In her view, The Maids represents a different and deeper step for the Sydney Theater Company. “What I love about this production is that people who saw our Streetcar, Vanya and Hedda Gabler say it shows off a new aspect of the company.”
Any of the above could have played Broadway with comfortable critical acceptance, but that won’t happen for at least another decade. “It’s not that I wouldn’t want to,” she admitted. “It’s just that even a limited run, which Broadway would require, would not be possible.” She feels the home ties tugging her back to Sydney, where she and her husband raise their three sons (all bearing names that weren’t casually arrived at: Ignatius Martin Upton, 6; Roman Robert Upton, 10; and Dashiell John Upton, 12).

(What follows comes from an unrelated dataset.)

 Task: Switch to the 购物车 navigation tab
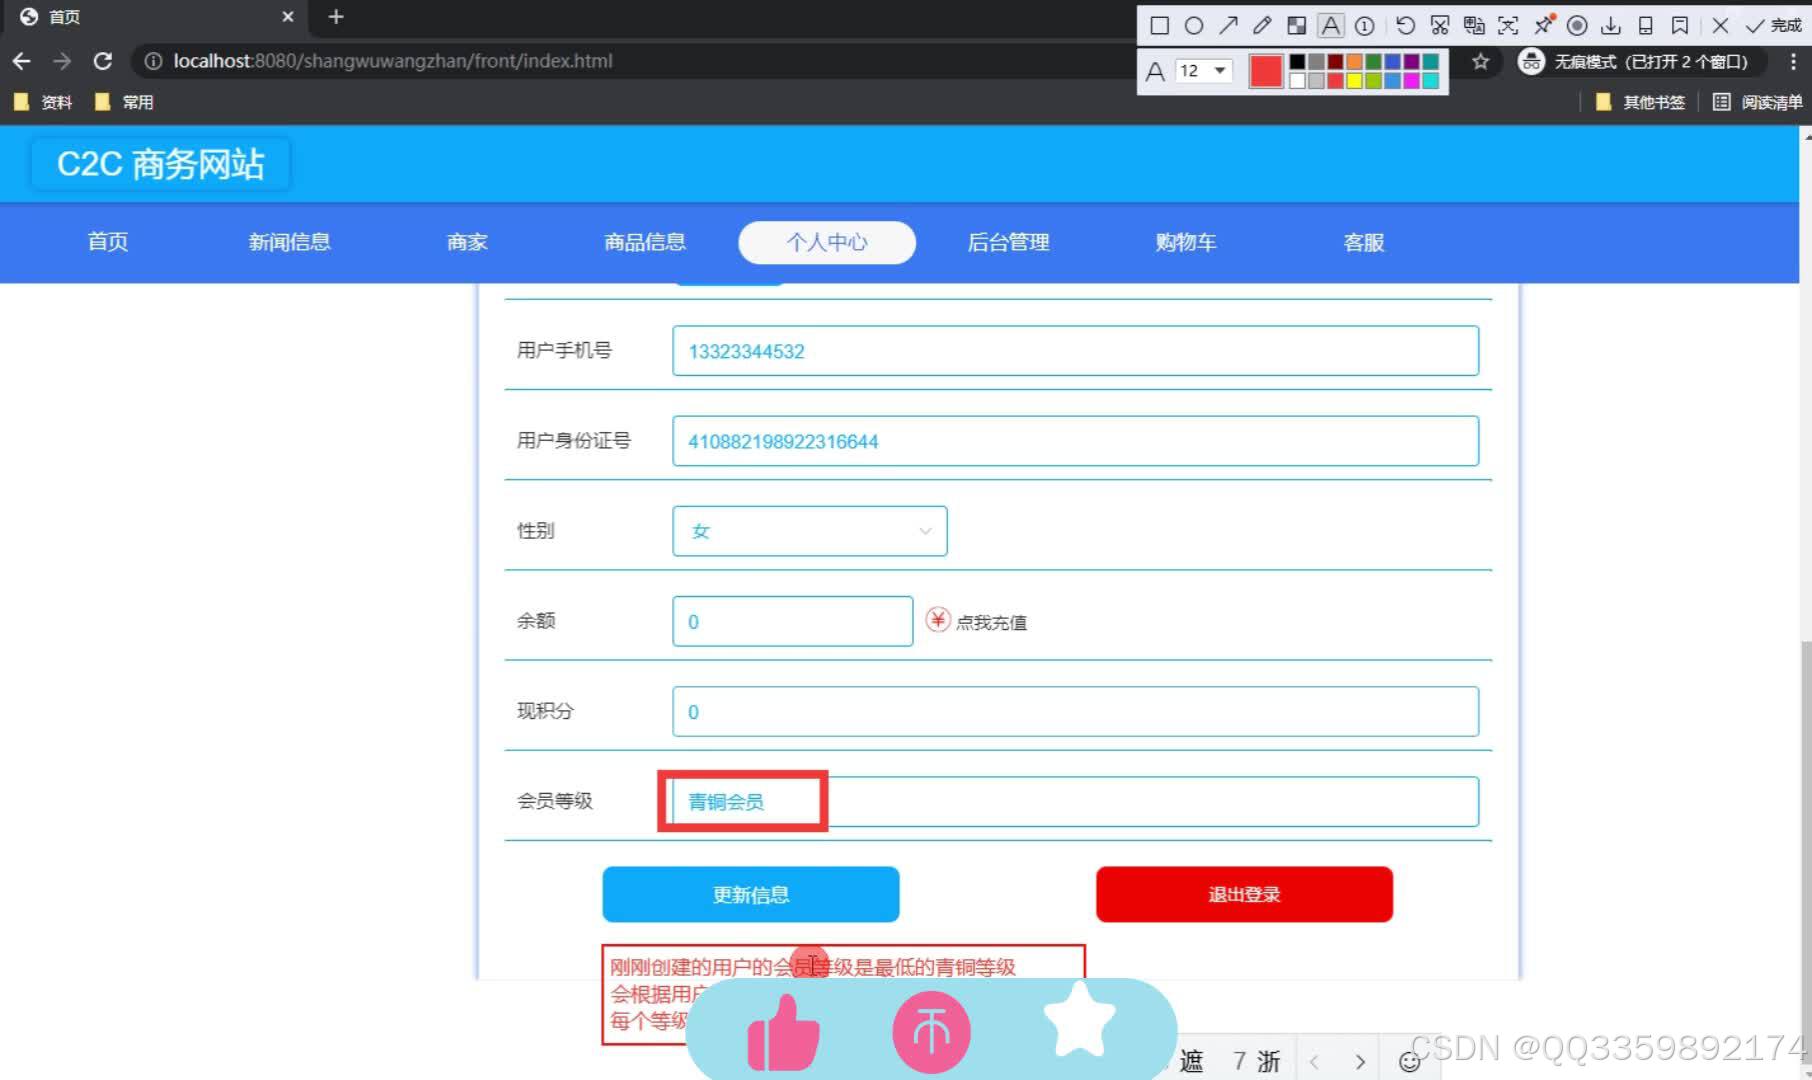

The Brooklyn Academy of Music hosted the first two imports of the Sydney Theatre Company, Hedda Gabler and A Streetcar Named Desire. As movingly reblocked by Liv Ullmann, Tennessee Williams’ play had Blanche/Ms. Blanchett, rather than be escorted off stage by a kind stranger, wander off befogged like Ms. Blanchett’s character in Blue Jasmine.
It’s within the realm of possibility that Woody Allen caught this and was inspired to write a role mixing DuBois genes with Madoff genes. Whatever. It got her the Oscar.
That was Oscar No. 2. Her first was also won the hard way: projecting a completely convincing Katharine Hepburn (circa her Howard Hughes period) in The Aviator.
Despite the Oscars and the hyperactive film career, she still snags her share of box-office flicks (notably, the Hobbit series, Indiana Jones and the Kingdom of the Crystal Skull and How to Train Your Dragon 2).
Between the premiere of The Maids and its opening here, she managed to squeeze in another movie: Carol, opposite Rooney Mara, Sarah Paulson and Kyle Chandler. It’s based on a Patricia Highsmith mystery, first published under the title of The Price of Salt. Todd Haynes, who directed Ms. Blanchett’s Bob Dylan in I’m Not There, helms.
“Strangely, and coincidentally, when we were first performing The Maids and I told Todd about it, he emailed me a photograph of him from when he was in university and playing Salonge in an all-male production of The Maids,” Ms. Blanchett said.
“That’s one way to do it,” she conceded, adding, “There’s no ‘right way’ to do a play.”